### GIVEN INSTRUCTION
Copy the data from the line containing "You are a computer-use agent." through the line containing "coord(412,24)", including both of those lines, and omit any pictures.

---------- SUPPLIED MATERIAL ----------

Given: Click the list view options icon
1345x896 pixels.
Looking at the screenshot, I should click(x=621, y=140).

----------
---------- SUPPLIED MATERIAL ----------

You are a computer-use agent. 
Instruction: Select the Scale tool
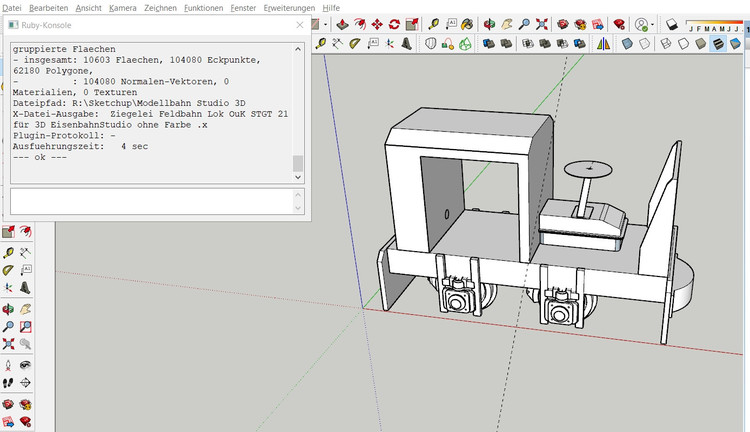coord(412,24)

----------

### RESULT
You are a computer-use agent. 
Instruction: Select the Scale tool
coord(412,24)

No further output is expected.